19 Nisan 2012 Perşembe

Bir Ev Kadınıyla 7 Saat

evinizi daha güzel olacak diye tamir mi ettireceksiniz? yeni mobilyalar mı yaptıracaksınız? yaptırmayın anasını satayım. biz iki haftadan beri her gece evi temizliyoruz.

hayır her gece evi temizlemeyi geçtim ben, her sabahın köründe, evden çıkmak koyuyor en çok. çünkü işim gücüm yok. ben de aptal aptal geziniyorum. ama bu işe en çok akrabalarım sevindiler. o kadar çok ziyaret ettim ki onları. özellikle yaşlılar çok mutlu şu anda.

geçen gün anneannemdeydim mesela. sabahtan başlayıp müge anlı'yı izledik. şunu fark ettim ki; müge anlı, türkiye'nin sherlock homles'uymuş. biz nasıl fark etmedik?! küçümsedik durduk kadını. yok katili bulmalar yok sorgulamalar...

sonra adını bilmediğim bir kadının programı başladı. kısa saçlı bol makyajlı bir kadın. hasta bir çocuğu çıkarıp, üzerine acıklı müzik eşliğinde acıklı bir şiir okuyup anneannemi bile ağlattı. yok yahu bile dediğime bakmayın, insaflı kadındır vesselam.

sonra da açtık saba tümer'i. bütün günümüzün acıklı anlarını, saba tümer'in kahkahalarıyla bastırdık. gah gah gah gah gah!!!! diye gülerek, en azından  bir iki saatimi kurtardı. o da bir şey.

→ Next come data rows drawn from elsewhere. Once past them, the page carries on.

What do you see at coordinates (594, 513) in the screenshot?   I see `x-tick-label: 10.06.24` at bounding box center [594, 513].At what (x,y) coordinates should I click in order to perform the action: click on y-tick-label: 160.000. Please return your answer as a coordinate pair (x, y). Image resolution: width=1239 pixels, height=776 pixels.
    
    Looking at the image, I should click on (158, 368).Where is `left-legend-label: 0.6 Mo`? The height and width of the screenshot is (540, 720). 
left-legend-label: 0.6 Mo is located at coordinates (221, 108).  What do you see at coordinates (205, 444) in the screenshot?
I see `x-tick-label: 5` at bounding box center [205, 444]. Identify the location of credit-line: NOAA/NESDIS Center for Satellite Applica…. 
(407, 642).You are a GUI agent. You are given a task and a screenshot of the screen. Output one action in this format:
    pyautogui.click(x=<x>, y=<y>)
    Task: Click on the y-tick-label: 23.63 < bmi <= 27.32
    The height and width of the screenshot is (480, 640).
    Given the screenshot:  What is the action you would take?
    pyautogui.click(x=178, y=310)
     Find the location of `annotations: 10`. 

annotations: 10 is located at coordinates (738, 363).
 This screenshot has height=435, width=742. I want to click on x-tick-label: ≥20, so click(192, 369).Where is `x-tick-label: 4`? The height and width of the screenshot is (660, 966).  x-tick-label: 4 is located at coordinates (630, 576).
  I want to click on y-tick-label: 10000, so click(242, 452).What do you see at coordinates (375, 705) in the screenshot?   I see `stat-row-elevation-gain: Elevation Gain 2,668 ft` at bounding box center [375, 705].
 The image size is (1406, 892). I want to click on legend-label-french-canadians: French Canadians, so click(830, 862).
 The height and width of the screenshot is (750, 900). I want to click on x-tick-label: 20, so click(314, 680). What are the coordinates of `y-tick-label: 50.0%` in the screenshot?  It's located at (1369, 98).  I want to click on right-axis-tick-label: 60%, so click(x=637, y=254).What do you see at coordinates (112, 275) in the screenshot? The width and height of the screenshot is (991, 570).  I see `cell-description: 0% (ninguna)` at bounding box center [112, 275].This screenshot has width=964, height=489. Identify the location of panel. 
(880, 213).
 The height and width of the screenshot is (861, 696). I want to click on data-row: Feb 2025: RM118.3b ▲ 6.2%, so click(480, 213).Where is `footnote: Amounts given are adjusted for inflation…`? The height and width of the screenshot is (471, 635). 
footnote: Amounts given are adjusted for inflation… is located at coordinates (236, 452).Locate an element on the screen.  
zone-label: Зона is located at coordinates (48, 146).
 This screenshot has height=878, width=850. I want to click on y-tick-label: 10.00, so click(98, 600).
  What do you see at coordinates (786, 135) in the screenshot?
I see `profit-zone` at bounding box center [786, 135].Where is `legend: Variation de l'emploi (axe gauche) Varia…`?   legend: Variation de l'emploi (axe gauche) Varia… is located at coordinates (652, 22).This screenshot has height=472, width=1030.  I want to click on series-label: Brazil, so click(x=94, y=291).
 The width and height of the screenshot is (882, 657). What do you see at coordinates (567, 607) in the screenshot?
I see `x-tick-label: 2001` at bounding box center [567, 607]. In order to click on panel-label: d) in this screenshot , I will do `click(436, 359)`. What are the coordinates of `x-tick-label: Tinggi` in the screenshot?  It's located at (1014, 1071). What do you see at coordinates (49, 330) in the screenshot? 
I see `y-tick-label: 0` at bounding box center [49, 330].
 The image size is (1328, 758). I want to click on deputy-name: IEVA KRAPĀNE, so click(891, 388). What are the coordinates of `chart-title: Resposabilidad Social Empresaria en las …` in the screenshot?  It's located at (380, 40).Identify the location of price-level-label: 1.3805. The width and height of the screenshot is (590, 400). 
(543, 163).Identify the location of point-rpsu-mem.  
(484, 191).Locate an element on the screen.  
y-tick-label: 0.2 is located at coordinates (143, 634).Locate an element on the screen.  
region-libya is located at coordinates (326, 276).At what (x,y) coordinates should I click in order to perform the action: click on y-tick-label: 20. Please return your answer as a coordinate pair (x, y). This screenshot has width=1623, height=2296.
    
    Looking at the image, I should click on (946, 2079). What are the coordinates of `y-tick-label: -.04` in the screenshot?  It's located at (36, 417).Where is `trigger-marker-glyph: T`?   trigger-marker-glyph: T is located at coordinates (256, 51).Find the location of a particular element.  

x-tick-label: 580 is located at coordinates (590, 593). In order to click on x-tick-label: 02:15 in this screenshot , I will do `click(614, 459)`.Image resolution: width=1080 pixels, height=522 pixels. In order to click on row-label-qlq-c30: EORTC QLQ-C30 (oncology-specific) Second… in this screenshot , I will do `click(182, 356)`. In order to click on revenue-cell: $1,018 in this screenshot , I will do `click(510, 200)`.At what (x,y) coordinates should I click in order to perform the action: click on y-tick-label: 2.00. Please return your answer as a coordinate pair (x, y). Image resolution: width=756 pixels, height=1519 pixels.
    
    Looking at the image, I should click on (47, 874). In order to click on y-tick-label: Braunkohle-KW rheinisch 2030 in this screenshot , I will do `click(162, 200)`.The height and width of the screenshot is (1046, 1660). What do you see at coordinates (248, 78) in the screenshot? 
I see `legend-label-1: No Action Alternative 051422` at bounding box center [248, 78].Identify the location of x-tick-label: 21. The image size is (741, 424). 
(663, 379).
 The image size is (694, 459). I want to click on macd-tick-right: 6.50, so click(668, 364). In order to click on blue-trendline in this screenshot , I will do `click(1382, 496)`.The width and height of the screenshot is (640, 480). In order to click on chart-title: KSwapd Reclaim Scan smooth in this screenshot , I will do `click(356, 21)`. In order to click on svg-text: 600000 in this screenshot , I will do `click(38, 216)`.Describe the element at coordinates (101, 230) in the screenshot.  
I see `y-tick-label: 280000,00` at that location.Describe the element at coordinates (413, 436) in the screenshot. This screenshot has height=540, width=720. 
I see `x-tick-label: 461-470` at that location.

hah! asıl gelelim evlilik programına! en güzeli! siz hiç flash tv deki evlilik programını açıp dinlediniz mi? dinlemeyin! yapmayın öyle bir hatayı! gelin desen gelin değil damat desen damat değil. sanki gelini otoban kenarında bulmuşlar, öylesine çıkarmışlar. damadı da çiftlikten toplamışlar. yahu geline sadece gelinlik giydirilmez. kadına bir makyaj yapın saçını başını yapın, adama da bi damat tıraşı yaptırın bari. yok! at hırsızı gibi çıkarmışlar adamı oraya! anacım bu kadar mı özen gösterilmez!

neyse, daha bir sürü evlilik programı, "ben altı tane bilezik, kaloriferli ev, arabası olan adam isterim." muhabbetinden sonra, haberler de başladı. evet... böylece bir sabah kuşağı programın da sonuna gelmiş olduk ve ben, beyni sikilmiş bir vaziyette evi temizlemek üzere geri döndüm.

ben neden 3-4 aydır televizyon izlemediğimi hatırladım en azından ey sevgili okurlar! televizyon izlemeyin, aptal kutusu cidden. bir kere bakmaya başladın mı, bir daha gözlerini ayıramıyorsun!

bu yazımda üç önerme yaptım. ama siz nasılsa beni dinlemeyeceksiniz. dinlemeyin de zaten. koyver gitsin!